In our study, pre-treatment of CLL cells with recombinant TFPI increased TFPI protein in the cell lysates, suggesting that exogenous TFPI probably binds to CLL cells. Heparan sulphate proteoglycans are implicated in the binding and internalization of recombinant forms of TFPI, depending on their C-terminal polybasic portions44. GPC3 is a family member of heparan sulphate proteoglycans45. We found the co-expression of TFPI and GPC3 on the surface of CLL cells and co-IP confirmed the binding between the two proteins, which is consistent with previous studies on the hepatocellular carcinoma cell line HepG233 and hematopoietic stem cells20. Moreover, after adding exogenous TFPI to CLL cells, more TFPI protein was observed on the cell membrane, partially co-localized with GPC3, which indicates that exogenous TFPI from stromal cells may affect the cell function by binding to the membrane protein GPC3. The heparan sulphate chains on GPC3 are located close to the C terminus and the cell surface, which mediate the interaction of GPC3 with other cell membrane proteins46. Therefore it is suggested that TFPI probably binds to GPC3 through its heparan sulphate chains. This hypothesis was supported by the results showing that the GPC3 antibody HS20, which recognizes the heparan sulphate chains and inhibits the activity of GPC347, abolished the effect of TFPI on the expression of CXCR7 and the migration of CLL cells.

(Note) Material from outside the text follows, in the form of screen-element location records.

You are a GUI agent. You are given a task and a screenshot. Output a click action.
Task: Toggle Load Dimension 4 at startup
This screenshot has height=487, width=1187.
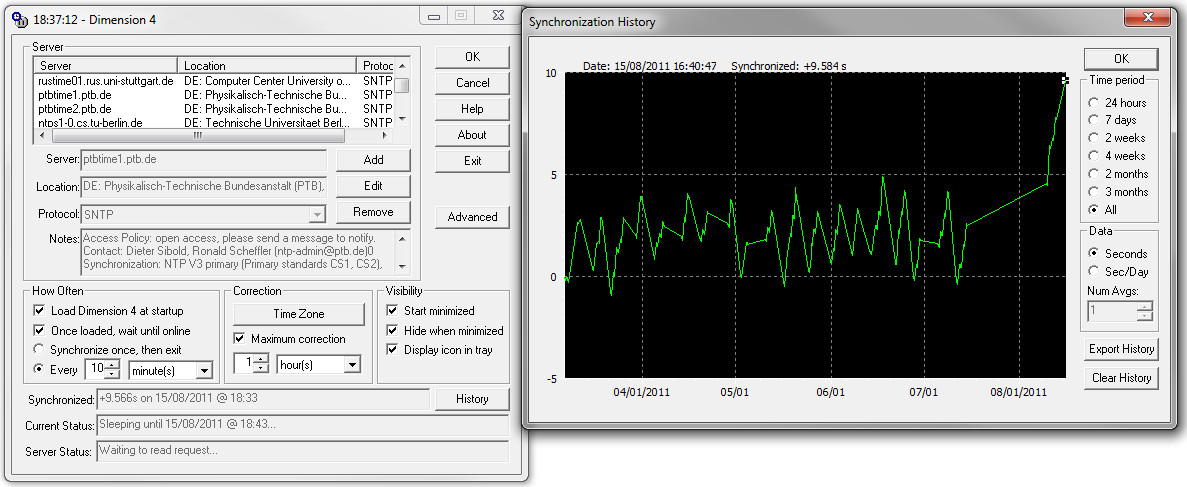(40, 311)
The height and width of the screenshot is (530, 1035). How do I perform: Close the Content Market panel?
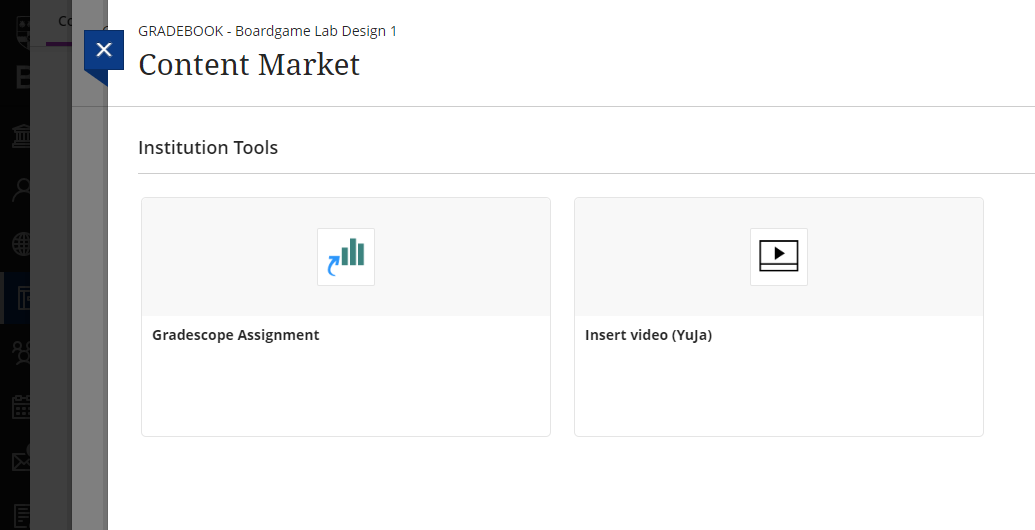pos(103,50)
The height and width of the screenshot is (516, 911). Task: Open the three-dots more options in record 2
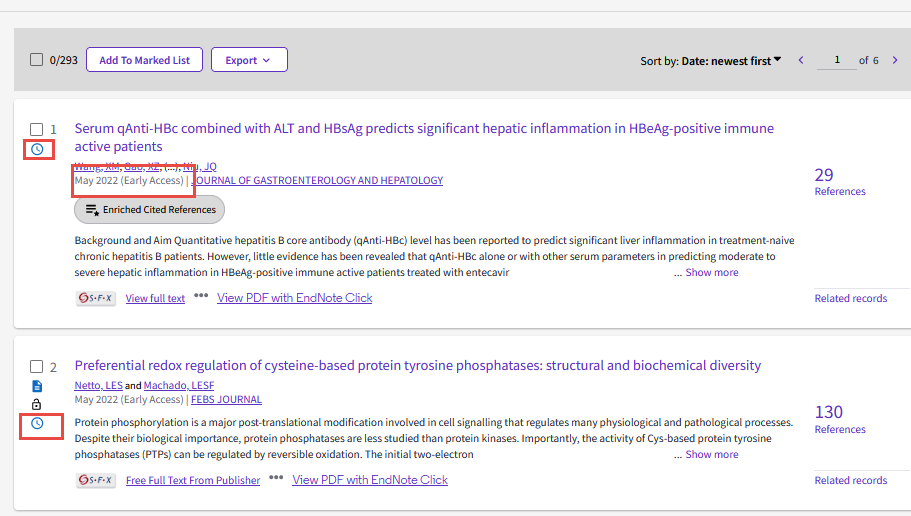click(276, 478)
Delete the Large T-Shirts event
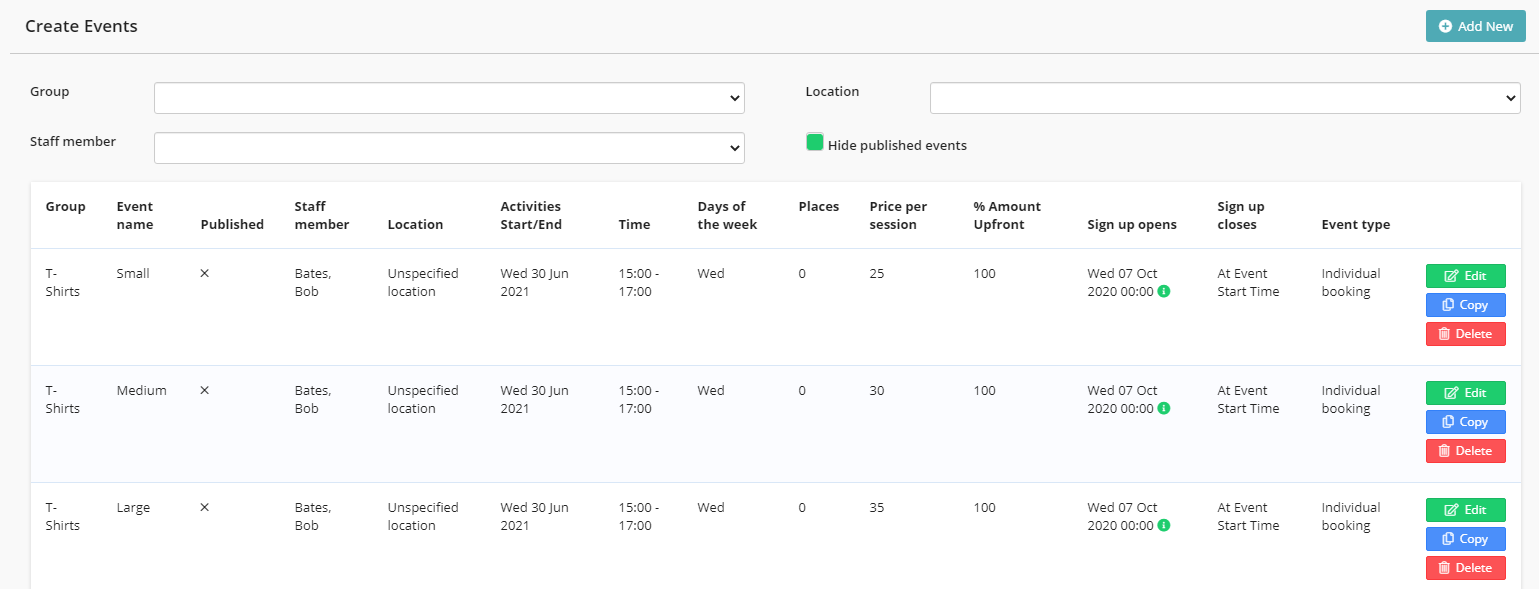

Accumulating evidence indicates that GPC3 activates the canonical Wnt signaling pathway in hepatocellular carcinoma cells21. Our data showed that the binding of TFPI to GPC3 on the CLL cells activated β-catenin, which is a key mediator of the canonical Wnt signaling pathway48. Researchers has found that Wnt3, Wnt5b, Wnt6, Wnt10a, Wnt14, and Wnt16, as well as the Wnt receptor Fzd3, are highly expressed in CLL, compared with normal B cells, which suggests that the Wnt signaling pathway is active in CLL49 and contributes to the survival of CLL cells50. In our study, a potent inhibitor for the palmitoylation of Wnt proteins were used to block the activation of Wnt/β-catenin pathway and we found that the effect of TFPI on both CXCR7 expression and TEM were impaired. It suggests that the activation of canonical Wnt/β-catenin pathway is involved in the CLL cell migration.

In conclusion, our results indicate that TFPI may enhance the capacity of CLL cells to transmigrate through multiple vascular endothelial beds and potentially contribute to organ infiltration.